この紅さんとせおっちのやり取り、表情、デュエットしている姿、そしてこれまでのお2人の歩みを思い出すと、これこそ、宝塚歌劇の素敵な部分を凝縮したような「健全な上下関係・厳しい指導の未来の姿」だと思ったんですよね。

その理由は主に3つありました。

  • 紅さんがせおっちに伝えているアドバイス
  • お2人が互いをリスペクトしている姿(先輩後輩の間柄でも、リスペクトのある姿は見ていて気持ちいい)
  • 心からの笑顔(お2人の表情に、ほっこりする)

「私たちは似ている」ずっと気に掛けていた紅さん

紅さんは、せおっちの超下級生時代からずっと見守っていたのだそう。

新人公演で銀橋を歌いながら渡ることも初めてで、ヒョロヒョロになって「どっかいってしまいそう」なくらい緊張していたせおっちを、客席から固唾を飲んで見守っていた紅さん。

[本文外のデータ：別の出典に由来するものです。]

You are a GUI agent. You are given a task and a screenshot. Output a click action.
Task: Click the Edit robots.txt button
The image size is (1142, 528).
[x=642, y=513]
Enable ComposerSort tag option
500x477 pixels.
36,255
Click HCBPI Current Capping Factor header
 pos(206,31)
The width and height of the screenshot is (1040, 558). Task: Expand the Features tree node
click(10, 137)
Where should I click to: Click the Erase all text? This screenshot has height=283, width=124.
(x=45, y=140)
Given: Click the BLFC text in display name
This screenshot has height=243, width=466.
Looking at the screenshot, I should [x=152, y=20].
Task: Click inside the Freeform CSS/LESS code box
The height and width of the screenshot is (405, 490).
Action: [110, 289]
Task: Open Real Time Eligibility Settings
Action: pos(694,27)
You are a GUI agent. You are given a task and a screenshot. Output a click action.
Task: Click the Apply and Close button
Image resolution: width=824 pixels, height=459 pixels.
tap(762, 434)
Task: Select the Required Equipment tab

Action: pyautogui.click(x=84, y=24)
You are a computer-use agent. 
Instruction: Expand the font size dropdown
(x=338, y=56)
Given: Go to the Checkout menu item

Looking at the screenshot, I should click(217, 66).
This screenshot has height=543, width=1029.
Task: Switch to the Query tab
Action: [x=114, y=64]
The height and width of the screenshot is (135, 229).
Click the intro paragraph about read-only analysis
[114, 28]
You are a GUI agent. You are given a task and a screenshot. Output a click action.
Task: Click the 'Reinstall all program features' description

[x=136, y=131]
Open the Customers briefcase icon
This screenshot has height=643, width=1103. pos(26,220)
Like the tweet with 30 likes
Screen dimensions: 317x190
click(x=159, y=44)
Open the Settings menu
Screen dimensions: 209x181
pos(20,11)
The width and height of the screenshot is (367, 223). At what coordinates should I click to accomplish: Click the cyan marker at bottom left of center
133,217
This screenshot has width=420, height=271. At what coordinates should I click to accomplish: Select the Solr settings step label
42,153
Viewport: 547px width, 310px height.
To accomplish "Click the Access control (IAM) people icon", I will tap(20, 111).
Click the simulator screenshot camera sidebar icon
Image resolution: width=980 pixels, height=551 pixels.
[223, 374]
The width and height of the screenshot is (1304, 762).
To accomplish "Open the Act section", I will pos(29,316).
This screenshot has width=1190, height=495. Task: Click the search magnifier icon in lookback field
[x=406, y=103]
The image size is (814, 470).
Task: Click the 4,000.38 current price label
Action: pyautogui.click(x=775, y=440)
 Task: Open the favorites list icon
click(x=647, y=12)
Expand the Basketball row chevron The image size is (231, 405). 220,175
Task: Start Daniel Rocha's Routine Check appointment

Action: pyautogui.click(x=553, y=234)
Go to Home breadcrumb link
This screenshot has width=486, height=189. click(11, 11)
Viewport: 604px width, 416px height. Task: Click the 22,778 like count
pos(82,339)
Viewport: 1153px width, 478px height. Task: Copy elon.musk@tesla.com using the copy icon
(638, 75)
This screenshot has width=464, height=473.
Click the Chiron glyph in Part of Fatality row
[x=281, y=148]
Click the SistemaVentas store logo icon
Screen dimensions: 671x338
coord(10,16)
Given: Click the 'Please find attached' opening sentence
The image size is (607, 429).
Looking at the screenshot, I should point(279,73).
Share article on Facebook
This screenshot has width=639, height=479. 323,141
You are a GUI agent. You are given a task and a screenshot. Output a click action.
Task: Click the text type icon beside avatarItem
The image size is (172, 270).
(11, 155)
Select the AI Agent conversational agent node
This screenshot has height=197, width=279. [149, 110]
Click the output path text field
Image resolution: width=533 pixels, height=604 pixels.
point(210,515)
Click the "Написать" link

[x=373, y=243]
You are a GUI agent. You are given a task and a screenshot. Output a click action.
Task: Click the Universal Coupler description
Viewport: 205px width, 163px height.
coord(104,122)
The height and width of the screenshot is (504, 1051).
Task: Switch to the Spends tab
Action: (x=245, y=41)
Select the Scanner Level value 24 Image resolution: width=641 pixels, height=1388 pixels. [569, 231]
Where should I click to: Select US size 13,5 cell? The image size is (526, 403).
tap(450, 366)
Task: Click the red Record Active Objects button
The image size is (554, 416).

終演後は「よくやった…!!」(よっしゃーーー!!)的な感じですごく褒めたり、しっかりフィードバックしたりしていたそうです。

紅さんは、「こんなに仲良しの先輩後輩に見えると思いますけど、だいぶ厳しく言ってましたからね!(ニュアンス)」と話されていて、せおっちは「紅さんが仰ることなら、何でもすっと受け入れられる」(ニュアンス)とすかさず返していました。

だから、紅さんはどんなに厳しいことでも、安心してせおっちには言えたと話してくれていました。

この話を聞いて、天華えまさんに礼真琴さんが『阿弖流為』の時に、ぴーにとって今は大切な時だ!!と厳しく色々伝えたというエピソードを思い出したなぁ(/_;)その時も、「ぴーはしっかりとポジティブな力に変えて受け止めてくれるから、安心して言えた」(ニュアンス)とこっちゃんは話してくれていたんですよね。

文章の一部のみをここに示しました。